# CURED OF LEAKY GAS!



## oceanblue141 (Apr 14, 2012)

Mark8852

New Member



Members









2 posts

Country:American Samoa

Posted 15 October 2015 - 02:26 PM

Advertisement

CURED OF LEAKY GAS!!!

I know this sounds very simple but it worked well for me.

Stay *VERY hydrated (lots of water for your muscles to function properly)* + a *Multi-vitamin *+* ZINC (for muscle growth and recovery)* + *Exorcise/Stretch your Gluteal muscles*.

Some exorcises that worked for me:

http://www.leanitup....13/09/jghjf.png

http://www.leanitup....9/htyutyurt.png

ORIGINAL SOURCE: http://www.ibsgroup.org/forums/topic/260849-leaky-gas-anismus-plz-help/?hl=%2Bcured+%2Bleaky+%2Bgas#entry1157777

http://www.ibsgroup.org/forums/topic/258729-i-smell-so-bad-that-the-whole-block-could-smell-me/#entry1157785


----------



## oceanblue141 (Apr 14, 2012)

It seems relaxing the gluteal muscles is the only solution for leaky gas. When i was on antidepressant and levosulpiride i was free of leaky gas, when i have taken physiotherapy sessions(Electrotherapy and ultrasound on buttocks) for a month - i found max relief from LG.

The above solution seems very apt. If we all try stretching our gluteal, hamstrings, quads, groin muscles daily and keep sharing the progress whether we are doing it right or not we can come to a conclusion very soon. HYDRATION is also equally important, download hydrotherapy app on mobile, which will give you timely reminders to drink water. I always drink very less amount of water and i have a dry mouth. Our body and muscles needs water to relax. What say guys?


----------



## InvestigatorLG (Feb 23, 2016)

Hello Oceanblue141,

I know you've been posting since a long time here, I supose you have already done an defecogram xray? If yes, did you have an intussuception or prolapse, mild or anything?


----------



## oceanblue141 (Apr 14, 2012)

Colonoscopy (2013) = No problem detected

MR Defecography (2013) = mild intra rectal mucosal prolapse

Pelvic floor Dynamic MRI(2013) = Pelvic decent of 3.6 cms

Anorectal manometry(2013) = Normal

Endoscopy(2013): Antral erosions in stomach

*The colorectal surgeon said, this is insignificant...so not to worry and any surgery is not required.*

What i feel is this is due to stress, anxiety and tightness in glutes, adductors, quads, hamstring group of muscles.
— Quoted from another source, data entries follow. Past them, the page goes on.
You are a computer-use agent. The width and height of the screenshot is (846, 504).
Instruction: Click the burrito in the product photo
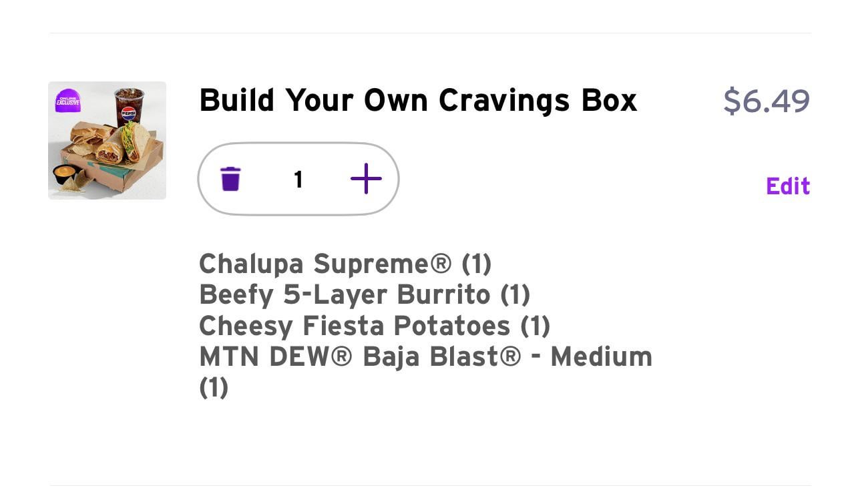pos(110,152)
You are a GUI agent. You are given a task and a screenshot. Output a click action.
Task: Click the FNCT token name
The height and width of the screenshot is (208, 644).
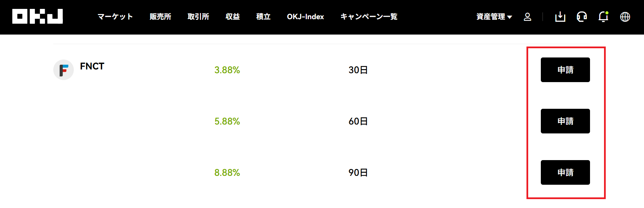92,66
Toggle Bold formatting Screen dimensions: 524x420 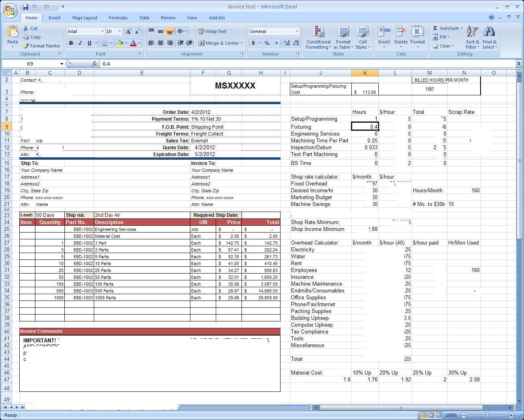(x=71, y=43)
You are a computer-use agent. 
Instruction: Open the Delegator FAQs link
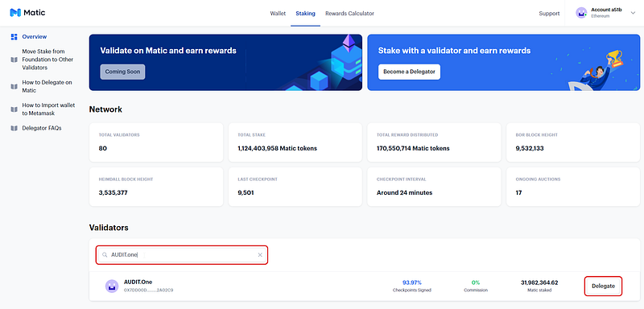(42, 128)
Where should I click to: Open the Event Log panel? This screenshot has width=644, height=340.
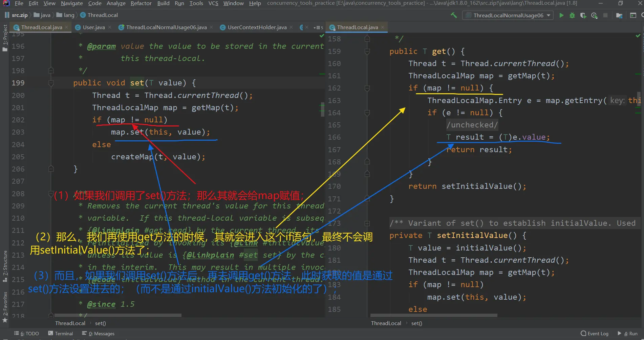pyautogui.click(x=594, y=334)
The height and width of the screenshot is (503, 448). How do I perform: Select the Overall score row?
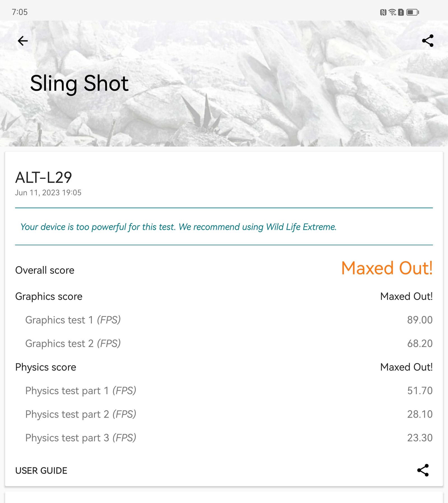click(x=224, y=269)
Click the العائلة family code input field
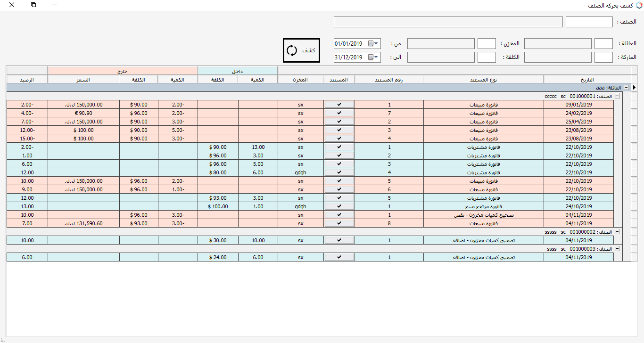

Why am i saying this is when i was on antidepressants(Escitalopram oxolate and Levosulpiride) LG was almost nil. Do check for trigger points in your inner thighs, if any part is painful?


----------



## mylifeisover (Jan 10, 2014)

oceanblue141 said:


> Colonoscopy (2013) = No problem detected
> 
> MR Defecography (2013) = mild intra rectal mucosal prolapse
> 
> ...


If you read my recent forum, depression decreases the hippocampus potential, so our autonomic nervous system (digestive system) is directly affected as a result, until reversed.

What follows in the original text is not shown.